During the The Wall Street Journal's "D: All Things Digital" conference yesterday, Bill Gates and Steve Ballmer appeared for an onstage interview during the opening events in Carlsbad, California, where they touted the touch-screen features.
Gates first introduced the Surface computer a multi-touch table-based computer at last year's conference.
Windows 7, officials confirmed Tuesday evening, is still on schedule to ship approximately three years after the January 30, 2007 commercial roll out of Windows Vista.
At the same time, Chris Flores, a director on the Windows Client communications team, posted a link to a video of the multi-touch capabilities running on Windows 7 on the Windows Vista Team Blog.
"What becomes even more compelling is when this experience is delivered to the PC on a wide variety of Windows notebooks, in all-in-one PC's, as well as in external monitors," Flores' post said. The company is working with hardware and software makers to make the feature a compelling addition in Windows 7, he added.
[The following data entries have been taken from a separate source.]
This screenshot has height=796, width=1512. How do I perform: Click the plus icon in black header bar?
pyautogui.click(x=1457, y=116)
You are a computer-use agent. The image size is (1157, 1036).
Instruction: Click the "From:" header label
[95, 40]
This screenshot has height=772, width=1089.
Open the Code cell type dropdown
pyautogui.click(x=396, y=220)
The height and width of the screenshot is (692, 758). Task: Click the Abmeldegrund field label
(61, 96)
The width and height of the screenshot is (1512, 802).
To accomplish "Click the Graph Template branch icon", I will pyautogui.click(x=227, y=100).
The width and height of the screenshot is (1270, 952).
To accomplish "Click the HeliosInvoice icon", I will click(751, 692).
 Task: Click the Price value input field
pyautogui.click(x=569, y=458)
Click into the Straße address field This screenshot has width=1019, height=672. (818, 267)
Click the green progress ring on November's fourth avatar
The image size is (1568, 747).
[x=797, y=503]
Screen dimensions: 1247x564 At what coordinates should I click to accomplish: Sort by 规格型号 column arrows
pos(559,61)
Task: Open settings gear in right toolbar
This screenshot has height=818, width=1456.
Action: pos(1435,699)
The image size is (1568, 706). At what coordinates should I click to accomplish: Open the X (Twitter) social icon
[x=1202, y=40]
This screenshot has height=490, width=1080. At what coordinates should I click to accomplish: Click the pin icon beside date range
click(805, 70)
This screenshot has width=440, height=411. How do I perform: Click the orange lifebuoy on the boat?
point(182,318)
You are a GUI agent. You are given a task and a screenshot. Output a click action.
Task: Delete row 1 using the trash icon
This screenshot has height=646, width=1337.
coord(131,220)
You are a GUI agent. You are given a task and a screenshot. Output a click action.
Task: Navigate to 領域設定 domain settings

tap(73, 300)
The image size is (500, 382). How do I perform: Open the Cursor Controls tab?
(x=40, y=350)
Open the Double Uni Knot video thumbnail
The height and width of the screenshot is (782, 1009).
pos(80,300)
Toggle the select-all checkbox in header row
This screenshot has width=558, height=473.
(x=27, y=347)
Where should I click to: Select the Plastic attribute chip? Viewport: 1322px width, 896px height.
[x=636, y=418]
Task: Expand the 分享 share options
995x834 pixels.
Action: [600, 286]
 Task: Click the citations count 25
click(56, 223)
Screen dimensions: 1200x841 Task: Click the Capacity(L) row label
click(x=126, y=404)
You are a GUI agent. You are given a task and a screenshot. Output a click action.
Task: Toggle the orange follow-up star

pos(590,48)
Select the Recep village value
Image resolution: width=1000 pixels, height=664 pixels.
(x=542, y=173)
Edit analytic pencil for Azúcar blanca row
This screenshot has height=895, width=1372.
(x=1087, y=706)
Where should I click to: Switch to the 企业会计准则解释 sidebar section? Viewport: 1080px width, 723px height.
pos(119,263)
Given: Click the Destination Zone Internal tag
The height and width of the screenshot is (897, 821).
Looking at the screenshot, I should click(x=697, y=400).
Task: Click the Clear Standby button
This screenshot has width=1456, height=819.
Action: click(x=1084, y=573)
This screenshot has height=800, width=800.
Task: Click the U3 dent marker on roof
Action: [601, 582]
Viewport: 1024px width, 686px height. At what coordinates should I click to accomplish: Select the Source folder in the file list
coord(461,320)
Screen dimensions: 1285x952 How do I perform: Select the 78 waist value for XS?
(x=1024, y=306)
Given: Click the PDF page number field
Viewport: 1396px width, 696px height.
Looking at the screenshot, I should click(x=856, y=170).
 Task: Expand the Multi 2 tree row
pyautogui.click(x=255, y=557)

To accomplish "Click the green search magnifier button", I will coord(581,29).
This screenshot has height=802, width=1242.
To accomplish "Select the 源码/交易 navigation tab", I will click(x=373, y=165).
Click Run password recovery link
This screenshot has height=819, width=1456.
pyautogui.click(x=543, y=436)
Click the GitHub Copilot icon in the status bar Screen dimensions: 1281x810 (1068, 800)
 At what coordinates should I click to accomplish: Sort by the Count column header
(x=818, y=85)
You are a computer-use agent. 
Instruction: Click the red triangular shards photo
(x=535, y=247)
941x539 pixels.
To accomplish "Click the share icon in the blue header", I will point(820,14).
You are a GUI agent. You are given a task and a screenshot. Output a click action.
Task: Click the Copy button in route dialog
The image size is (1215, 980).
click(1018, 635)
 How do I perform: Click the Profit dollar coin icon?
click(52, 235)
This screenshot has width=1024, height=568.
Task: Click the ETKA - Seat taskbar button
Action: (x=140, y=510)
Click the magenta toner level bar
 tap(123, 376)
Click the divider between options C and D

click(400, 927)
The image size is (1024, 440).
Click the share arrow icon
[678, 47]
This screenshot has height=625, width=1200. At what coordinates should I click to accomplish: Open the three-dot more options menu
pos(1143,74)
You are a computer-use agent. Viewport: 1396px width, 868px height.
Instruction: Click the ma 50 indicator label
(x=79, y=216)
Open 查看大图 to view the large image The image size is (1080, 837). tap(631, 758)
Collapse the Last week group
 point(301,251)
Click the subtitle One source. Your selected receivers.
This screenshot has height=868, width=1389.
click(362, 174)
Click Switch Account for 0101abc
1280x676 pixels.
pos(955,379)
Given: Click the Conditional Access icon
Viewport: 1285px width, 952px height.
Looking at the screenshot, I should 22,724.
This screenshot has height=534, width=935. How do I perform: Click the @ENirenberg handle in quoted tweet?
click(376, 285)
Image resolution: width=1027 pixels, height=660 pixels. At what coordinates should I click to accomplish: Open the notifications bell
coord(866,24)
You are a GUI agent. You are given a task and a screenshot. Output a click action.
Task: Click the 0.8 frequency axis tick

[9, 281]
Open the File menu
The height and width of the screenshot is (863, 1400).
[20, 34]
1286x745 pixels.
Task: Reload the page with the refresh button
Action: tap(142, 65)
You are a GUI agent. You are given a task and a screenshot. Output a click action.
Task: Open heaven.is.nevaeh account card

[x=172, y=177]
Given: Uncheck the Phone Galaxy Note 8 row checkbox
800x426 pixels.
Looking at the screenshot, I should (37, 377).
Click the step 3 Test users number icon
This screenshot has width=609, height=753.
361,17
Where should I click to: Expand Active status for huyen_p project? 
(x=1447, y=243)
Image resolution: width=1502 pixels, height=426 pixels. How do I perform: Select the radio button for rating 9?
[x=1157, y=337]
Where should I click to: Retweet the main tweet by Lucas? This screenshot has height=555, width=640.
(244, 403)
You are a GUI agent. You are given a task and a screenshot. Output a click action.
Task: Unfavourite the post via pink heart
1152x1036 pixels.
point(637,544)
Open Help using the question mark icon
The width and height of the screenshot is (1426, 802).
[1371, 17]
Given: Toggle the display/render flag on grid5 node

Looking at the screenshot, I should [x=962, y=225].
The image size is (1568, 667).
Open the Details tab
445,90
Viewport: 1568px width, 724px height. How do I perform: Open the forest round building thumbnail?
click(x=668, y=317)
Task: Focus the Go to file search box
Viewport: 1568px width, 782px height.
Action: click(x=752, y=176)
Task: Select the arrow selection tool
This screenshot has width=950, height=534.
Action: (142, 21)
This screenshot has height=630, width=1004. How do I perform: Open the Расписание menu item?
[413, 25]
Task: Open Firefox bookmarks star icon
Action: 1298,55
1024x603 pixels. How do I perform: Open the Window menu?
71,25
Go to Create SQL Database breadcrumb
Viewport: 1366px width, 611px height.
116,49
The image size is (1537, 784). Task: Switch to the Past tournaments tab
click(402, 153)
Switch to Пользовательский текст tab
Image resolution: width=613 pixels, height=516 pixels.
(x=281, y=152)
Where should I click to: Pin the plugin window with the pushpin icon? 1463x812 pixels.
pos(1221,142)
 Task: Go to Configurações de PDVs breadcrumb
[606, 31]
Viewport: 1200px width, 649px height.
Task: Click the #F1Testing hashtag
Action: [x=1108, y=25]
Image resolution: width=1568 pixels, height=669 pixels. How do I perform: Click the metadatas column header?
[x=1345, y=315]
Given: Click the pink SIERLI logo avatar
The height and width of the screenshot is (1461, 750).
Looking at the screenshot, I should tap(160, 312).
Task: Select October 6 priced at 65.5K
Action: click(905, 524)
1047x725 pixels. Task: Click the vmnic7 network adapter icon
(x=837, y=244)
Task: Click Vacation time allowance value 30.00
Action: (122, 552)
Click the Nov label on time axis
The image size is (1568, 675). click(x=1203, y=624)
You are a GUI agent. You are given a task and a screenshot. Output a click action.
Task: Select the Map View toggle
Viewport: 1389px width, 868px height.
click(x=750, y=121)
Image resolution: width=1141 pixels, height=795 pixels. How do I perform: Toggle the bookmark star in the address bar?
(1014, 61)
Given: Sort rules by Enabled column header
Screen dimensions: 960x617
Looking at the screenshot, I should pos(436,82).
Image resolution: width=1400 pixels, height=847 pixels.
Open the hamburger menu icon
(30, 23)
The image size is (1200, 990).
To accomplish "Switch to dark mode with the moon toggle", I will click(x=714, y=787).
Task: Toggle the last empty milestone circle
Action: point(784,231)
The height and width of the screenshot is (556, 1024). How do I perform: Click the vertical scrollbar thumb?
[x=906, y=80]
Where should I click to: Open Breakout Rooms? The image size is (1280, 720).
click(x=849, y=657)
Among the features highlighted during a demo of Windows 7 at the conference was one that should seem familiar. The demo featured a photo management application that enabled the user to move the pictures around with her hands.
Microsoft is not the only company experimenting with multi-touch interfaces. Apple's iPhone sports the same sort of capability. The idea is that being able to directly manipulate objects on the screen with hands or fingers is more efficient in many circumstances than using a mouse.
Announced with much fanfare last year, the first Surface computers were supposed to be in use by the end of 2007. As it turned out, AT&T began using the devices as a sales tool in some of its phone stores last month.
Earlier this month, Gates demonstrated a whiteboard-sized multi-touch display during his keynote speech at Microsoft's annual CEO Summit.
"All the surfaces [on walls and desks] will eventually have a low-cost screen display capability in both the office and the home," Gates said at the time.